TASK OBJECTIVE: Copy out all the records exactly.
:::::
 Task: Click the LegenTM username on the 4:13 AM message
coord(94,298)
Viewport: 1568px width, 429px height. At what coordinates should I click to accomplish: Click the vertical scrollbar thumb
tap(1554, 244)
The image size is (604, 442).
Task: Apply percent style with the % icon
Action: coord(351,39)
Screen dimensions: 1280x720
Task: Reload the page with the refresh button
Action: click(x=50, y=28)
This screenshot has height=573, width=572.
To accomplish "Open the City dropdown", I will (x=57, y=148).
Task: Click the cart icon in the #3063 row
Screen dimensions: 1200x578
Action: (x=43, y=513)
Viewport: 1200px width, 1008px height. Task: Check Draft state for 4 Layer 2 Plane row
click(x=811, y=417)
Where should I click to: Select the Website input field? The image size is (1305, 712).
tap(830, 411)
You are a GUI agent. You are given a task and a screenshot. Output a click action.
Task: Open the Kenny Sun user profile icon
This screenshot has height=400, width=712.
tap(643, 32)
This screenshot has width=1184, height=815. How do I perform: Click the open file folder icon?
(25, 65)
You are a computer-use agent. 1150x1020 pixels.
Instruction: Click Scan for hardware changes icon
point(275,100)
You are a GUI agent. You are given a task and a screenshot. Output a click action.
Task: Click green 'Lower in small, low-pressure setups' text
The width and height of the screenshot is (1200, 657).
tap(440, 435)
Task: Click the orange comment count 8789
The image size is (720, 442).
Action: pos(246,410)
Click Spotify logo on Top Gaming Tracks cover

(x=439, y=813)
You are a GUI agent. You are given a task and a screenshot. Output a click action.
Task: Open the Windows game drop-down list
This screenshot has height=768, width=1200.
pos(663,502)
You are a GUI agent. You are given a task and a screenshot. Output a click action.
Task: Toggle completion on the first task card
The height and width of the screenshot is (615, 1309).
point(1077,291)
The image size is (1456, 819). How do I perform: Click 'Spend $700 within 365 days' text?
:::::
ANSWER TO THIS PROBLEM:
 Task: Click the LegenTM username on the 4:13 AM message
coord(94,298)
Viewport: 1568px width, 429px height. At what coordinates should I click to accomplish: Click the vertical scrollbar thumb
tap(1554, 244)
The image size is (604, 442).
Task: Apply percent style with the % icon
Action: coord(351,39)
Screen dimensions: 1280x720
Task: Reload the page with the refresh button
Action: click(x=50, y=28)
This screenshot has height=573, width=572.
To accomplish "Open the City dropdown", I will (x=57, y=148).
Task: Click the cart icon in the #3063 row
Screen dimensions: 1200x578
Action: (x=43, y=513)
Viewport: 1200px width, 1008px height. Task: Check Draft state for 4 Layer 2 Plane row
click(x=811, y=417)
Where should I click to: Select the Website input field? The image size is (1305, 712).
tap(830, 411)
You are a GUI agent. You are given a task and a screenshot. Output a click action.
Task: Open the Kenny Sun user profile icon
This screenshot has height=400, width=712.
tap(643, 32)
This screenshot has width=1184, height=815. How do I perform: Click the open file folder icon?
(25, 65)
You are a computer-use agent. 1150x1020 pixels.
Instruction: Click Scan for hardware changes icon
point(275,100)
You are a GUI agent. You are given a task and a screenshot. Output a click action.
Task: Click green 'Lower in small, low-pressure setups' text
The width and height of the screenshot is (1200, 657).
tap(440, 435)
Task: Click the orange comment count 8789
The image size is (720, 442).
Action: pos(246,410)
Click Spotify logo on Top Gaming Tracks cover

(x=439, y=813)
You are a GUI agent. You are given a task and a screenshot. Output a click action.
Task: Open the Windows game drop-down list
This screenshot has height=768, width=1200.
pos(663,502)
You are a GUI agent. You are given a task and a screenshot. Output a click action.
Task: Toggle completion on the first task card
The height and width of the screenshot is (615, 1309).
point(1077,291)
The image size is (1456, 819). How do I perform: Click 'Spend $700 within 365 days' text?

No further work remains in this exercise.